# [WHAT THE TASK ASKS]
Return each line of the listing that has the word "width" in it.

# [THE DATA]
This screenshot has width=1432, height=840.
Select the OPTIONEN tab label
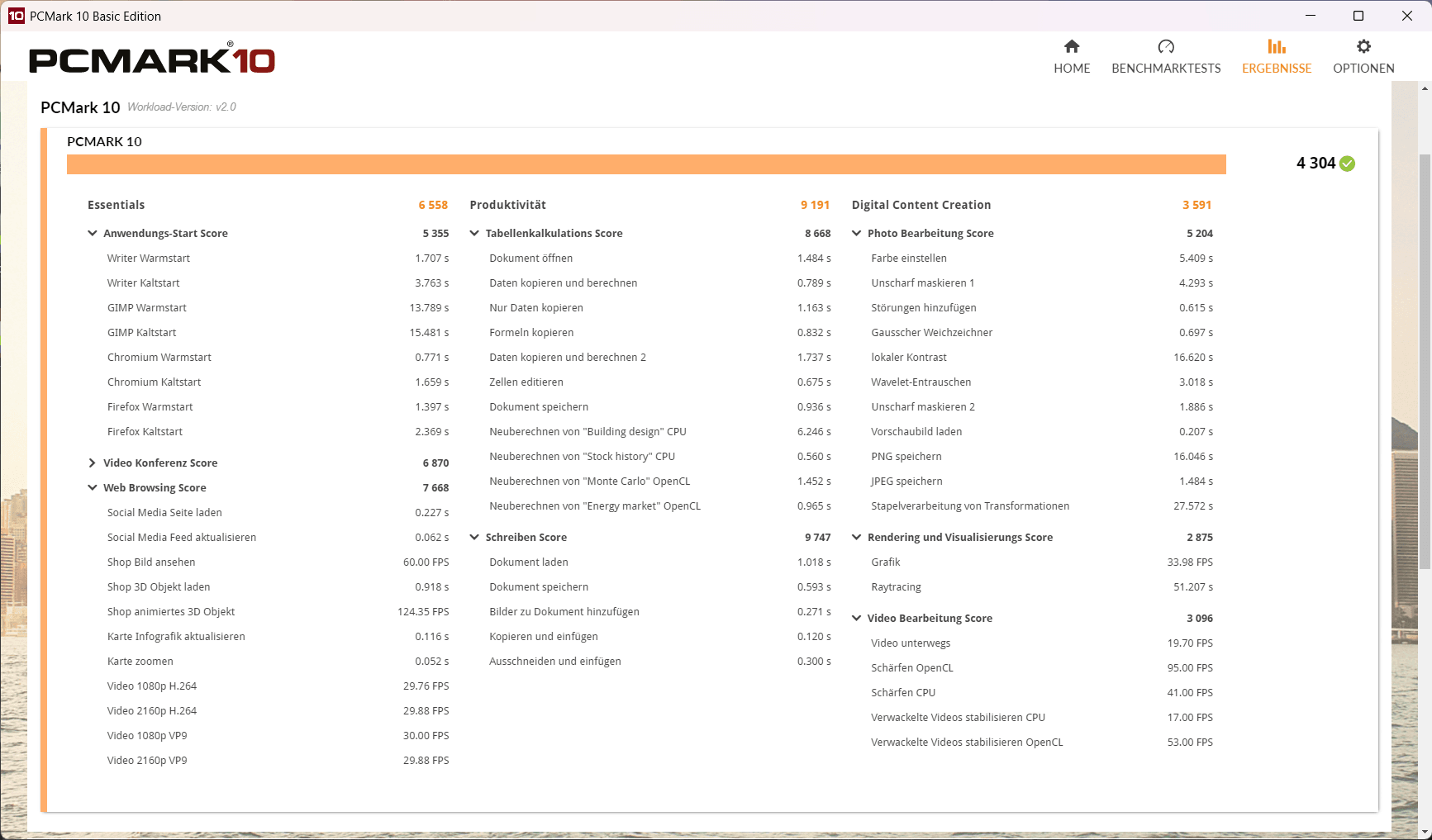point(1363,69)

--

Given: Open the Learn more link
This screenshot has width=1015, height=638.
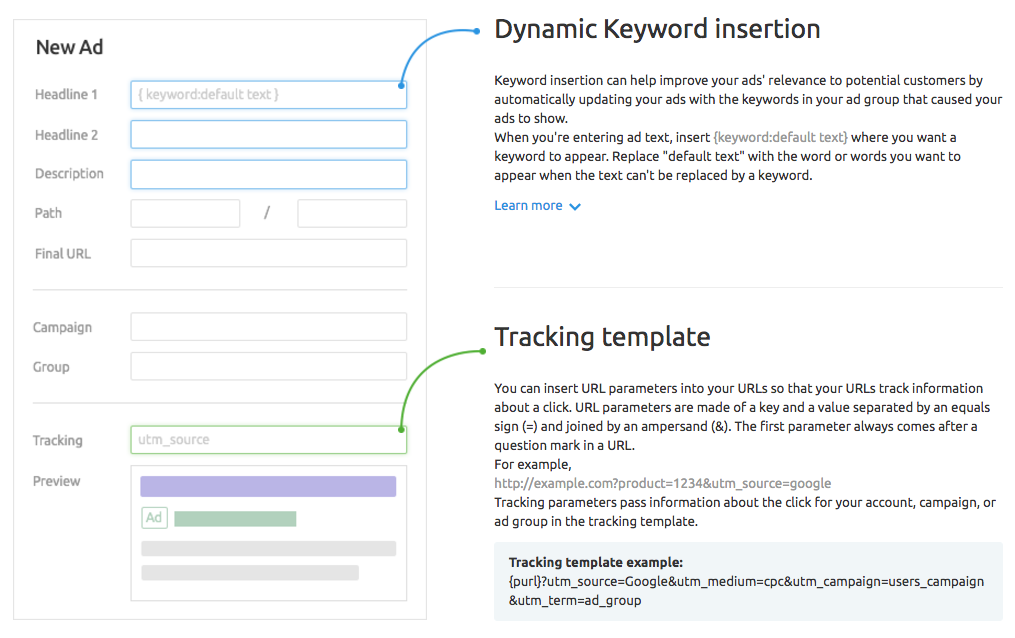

# [WRITTEN SOLUTION]
This screenshot has width=1432, height=840.
This screenshot has width=1015, height=638.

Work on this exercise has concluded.